It has an FTP client, TWAIN device image importing, file splitting, convert RAR into SFX, converts any Zip archive into an ISO image file, etc.
And it's totally free.
Re:Speed (Score:5, Interesting)
another case is if you only have 100 megabytes you can use and only a zzzxxxyyy archiver can compress it into the 100mb while gzip -9 leaves you with 102mb.
so it really depends if you need it or not. sometimes you need it, mostly you don't.
but bashing on the issue "like nobody ever needs it" is certainly wrong.
Lest We Forget - Philip W. Katz (Score:4, Interesting)
Phillip W. Katz, better known as Phil Katz (November 3, 1962-April 14, 2000), was a computer programmer best-known as the author of PKZIP, a program for compressing files which ran under the PC operating system DOS.
http://en.wikipedia.org/wiki/Phil_Katz [wikipedia.org]
Re:Nice Comparison... (Score:2, Interesting)
Speed is better than bzip2 and compression is top class, beaten only by 7zip and LZMA compresserors (which require much more speed and memory). Problem is that decompression is the same speed as the compression, unlike bzip2/gzip/zip where the decompression is much faster
The review quoted above is totally useless because 7zip for example uses a 32Kb dictionary. Given a 200Mb dictionary it really starts to perform quite well! I would not be suprised if 7zip didn't come out the winner there given a better compression parameter.
Re:Why compress in weird formats? (Score:3, Interesting)
Re:Speaking of Comparisons (Score:3, Interesting)
I knew I had seen this story before but it wasn't here. This article was up on Digg three days ago [digg.com]--with only three Diggs to it's name (at the time of this writing), but it's front page news here? Interesting to say the least...
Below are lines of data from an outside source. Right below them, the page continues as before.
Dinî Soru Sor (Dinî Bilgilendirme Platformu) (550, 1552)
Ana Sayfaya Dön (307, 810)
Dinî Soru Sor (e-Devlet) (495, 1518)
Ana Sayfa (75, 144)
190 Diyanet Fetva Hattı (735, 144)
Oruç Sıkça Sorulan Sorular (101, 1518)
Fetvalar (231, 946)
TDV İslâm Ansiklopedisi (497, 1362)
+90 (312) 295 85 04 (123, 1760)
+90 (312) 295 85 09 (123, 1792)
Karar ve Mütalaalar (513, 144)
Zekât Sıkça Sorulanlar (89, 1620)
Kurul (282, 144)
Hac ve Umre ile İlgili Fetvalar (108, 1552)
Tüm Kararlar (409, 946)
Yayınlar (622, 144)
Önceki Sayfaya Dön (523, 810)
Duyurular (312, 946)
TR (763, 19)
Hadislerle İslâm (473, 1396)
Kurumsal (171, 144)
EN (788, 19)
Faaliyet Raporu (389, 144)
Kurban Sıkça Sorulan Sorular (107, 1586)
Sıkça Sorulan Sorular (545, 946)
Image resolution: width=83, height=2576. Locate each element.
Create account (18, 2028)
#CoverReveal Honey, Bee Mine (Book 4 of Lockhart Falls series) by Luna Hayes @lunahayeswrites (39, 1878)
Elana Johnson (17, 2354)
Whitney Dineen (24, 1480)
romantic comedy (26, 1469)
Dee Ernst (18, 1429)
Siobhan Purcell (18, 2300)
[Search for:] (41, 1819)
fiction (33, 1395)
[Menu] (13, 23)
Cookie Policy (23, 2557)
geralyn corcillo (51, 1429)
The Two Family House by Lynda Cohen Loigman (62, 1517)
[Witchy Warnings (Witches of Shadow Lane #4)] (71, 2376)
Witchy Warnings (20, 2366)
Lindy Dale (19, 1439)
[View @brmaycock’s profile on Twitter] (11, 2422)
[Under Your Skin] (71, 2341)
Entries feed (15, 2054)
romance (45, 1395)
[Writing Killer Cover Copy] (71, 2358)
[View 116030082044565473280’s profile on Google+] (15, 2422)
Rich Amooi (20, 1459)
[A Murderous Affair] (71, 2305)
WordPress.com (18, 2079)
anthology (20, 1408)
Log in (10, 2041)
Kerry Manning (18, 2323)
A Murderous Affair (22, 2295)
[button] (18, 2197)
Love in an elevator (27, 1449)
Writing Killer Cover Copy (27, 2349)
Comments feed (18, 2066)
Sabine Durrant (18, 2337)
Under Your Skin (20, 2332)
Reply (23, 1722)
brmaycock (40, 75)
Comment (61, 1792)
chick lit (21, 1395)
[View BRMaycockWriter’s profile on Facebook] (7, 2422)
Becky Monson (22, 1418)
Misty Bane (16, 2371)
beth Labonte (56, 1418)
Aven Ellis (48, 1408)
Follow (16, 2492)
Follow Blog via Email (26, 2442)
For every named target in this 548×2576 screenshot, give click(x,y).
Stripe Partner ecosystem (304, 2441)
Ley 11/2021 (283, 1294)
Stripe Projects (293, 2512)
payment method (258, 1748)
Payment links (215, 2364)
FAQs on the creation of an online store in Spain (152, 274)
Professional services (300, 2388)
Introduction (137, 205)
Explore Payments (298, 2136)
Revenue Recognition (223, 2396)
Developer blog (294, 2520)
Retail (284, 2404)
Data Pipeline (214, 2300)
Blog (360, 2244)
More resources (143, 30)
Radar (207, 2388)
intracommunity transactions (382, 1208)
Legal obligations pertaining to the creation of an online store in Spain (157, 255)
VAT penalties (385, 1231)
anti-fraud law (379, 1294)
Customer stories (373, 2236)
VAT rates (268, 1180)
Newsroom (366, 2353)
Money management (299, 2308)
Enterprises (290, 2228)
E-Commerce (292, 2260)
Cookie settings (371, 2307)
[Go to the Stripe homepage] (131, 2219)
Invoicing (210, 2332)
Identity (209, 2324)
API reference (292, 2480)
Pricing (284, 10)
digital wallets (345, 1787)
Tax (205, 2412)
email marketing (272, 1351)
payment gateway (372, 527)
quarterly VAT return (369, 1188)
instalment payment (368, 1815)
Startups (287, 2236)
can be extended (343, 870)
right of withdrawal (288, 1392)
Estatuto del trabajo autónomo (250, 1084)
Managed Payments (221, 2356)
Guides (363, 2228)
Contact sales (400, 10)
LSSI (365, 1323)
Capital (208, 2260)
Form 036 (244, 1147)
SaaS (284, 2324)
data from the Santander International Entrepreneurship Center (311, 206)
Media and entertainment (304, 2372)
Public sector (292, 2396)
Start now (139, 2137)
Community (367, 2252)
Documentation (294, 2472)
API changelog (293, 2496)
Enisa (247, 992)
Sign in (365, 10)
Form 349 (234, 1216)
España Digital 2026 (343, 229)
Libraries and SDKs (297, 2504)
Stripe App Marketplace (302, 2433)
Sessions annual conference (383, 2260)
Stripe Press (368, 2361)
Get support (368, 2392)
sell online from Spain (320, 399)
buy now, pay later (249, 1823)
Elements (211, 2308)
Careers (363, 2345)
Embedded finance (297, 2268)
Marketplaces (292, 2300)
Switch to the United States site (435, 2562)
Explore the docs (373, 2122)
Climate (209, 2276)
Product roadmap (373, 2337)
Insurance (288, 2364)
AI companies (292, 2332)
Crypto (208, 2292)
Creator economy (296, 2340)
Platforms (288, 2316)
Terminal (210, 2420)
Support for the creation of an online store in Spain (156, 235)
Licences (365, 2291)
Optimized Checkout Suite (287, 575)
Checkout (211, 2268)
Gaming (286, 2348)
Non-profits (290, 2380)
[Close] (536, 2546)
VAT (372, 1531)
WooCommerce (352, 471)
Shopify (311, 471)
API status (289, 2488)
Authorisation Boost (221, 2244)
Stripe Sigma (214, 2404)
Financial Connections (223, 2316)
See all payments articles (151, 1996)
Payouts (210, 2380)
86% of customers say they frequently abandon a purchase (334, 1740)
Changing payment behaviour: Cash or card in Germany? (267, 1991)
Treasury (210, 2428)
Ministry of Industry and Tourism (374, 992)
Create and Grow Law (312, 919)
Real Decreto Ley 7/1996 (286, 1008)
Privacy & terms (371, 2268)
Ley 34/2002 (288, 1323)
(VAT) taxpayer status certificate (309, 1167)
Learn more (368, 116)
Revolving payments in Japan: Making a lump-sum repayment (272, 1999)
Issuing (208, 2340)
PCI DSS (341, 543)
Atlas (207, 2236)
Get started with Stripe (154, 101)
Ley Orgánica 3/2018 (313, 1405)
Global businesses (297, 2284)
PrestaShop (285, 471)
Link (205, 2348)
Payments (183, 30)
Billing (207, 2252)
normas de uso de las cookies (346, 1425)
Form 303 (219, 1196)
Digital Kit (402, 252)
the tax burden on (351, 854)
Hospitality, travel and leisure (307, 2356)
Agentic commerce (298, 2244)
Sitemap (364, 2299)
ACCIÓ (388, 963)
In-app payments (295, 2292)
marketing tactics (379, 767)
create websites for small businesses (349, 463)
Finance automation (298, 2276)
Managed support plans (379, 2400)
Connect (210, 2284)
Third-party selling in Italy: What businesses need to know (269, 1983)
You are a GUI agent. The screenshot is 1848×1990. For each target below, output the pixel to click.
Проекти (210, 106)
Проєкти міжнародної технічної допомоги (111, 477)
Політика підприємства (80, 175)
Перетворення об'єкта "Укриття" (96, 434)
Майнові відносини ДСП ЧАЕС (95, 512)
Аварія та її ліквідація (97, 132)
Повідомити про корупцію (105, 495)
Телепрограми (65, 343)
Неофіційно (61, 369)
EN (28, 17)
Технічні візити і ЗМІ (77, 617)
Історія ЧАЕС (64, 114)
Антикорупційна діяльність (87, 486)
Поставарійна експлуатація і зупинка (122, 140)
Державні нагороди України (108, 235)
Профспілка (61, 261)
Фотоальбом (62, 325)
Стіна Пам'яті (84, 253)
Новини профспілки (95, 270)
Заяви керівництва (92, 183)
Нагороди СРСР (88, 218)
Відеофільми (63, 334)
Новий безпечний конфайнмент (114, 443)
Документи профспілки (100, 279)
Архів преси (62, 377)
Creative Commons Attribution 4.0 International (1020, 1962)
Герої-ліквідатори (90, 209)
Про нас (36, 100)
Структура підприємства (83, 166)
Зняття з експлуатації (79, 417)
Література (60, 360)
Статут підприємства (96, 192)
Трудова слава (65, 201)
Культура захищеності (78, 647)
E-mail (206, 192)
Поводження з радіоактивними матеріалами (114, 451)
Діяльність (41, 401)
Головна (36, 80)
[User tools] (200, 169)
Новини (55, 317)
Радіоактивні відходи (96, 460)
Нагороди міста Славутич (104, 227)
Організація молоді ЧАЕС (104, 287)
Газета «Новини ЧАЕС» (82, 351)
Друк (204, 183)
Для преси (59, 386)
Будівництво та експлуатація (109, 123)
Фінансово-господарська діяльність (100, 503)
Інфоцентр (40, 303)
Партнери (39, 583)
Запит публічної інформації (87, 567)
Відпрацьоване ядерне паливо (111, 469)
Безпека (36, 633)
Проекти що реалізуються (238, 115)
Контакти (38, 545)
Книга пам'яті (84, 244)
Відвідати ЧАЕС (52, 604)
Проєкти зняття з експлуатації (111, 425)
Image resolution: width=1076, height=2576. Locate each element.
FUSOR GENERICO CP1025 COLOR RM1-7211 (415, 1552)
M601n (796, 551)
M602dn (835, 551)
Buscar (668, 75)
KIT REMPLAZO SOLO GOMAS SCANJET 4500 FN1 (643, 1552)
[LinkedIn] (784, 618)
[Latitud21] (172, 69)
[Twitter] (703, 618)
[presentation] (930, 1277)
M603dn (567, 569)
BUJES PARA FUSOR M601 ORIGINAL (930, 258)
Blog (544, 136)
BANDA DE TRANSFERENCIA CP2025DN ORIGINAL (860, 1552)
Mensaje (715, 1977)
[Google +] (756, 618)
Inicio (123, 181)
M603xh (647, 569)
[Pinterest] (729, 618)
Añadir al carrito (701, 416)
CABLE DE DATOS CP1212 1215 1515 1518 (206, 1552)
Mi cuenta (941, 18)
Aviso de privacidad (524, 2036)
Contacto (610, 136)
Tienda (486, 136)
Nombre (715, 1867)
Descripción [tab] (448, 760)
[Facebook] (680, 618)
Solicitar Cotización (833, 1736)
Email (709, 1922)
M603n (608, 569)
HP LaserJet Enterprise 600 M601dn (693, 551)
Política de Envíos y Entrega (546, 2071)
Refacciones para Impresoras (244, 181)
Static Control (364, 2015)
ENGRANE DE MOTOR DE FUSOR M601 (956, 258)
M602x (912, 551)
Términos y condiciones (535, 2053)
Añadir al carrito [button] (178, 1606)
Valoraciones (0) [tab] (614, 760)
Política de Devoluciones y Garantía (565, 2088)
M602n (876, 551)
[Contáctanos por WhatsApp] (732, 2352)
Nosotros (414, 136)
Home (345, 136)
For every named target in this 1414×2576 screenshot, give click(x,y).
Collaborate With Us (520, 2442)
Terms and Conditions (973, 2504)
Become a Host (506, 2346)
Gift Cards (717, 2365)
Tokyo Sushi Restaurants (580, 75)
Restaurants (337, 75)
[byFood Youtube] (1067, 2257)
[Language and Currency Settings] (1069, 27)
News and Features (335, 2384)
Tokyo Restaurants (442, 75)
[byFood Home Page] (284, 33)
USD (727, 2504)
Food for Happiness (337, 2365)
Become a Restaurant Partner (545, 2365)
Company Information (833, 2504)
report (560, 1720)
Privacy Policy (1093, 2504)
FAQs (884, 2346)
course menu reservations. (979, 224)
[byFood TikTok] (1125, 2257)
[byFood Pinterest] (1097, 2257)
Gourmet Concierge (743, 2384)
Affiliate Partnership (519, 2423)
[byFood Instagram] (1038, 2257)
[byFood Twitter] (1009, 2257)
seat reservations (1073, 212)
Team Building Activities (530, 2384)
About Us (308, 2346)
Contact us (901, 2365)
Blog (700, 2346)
I predict that this Digg [digg.com] will become frontpage Slashdot news shortly. It was quite popular (914 diggs so far) and it's hit the three-day mark...
I know, this is all so OT, but it's no worse then whining about duplicate postings here...
Oh the irony here is just too much to take without laughing! My comment gets hammered with the REDUNDANT pummel when I point out that /. is being REDUNDANT in posting old Diggs? Man, it just doesn't get any better then this to make a point.
Moderators: did you catch the not-so-subtle play I made here by quoting ALL of my original message? In case you didn't, I'm beinging REDUNDANTLY sarcastic...
Enjoy!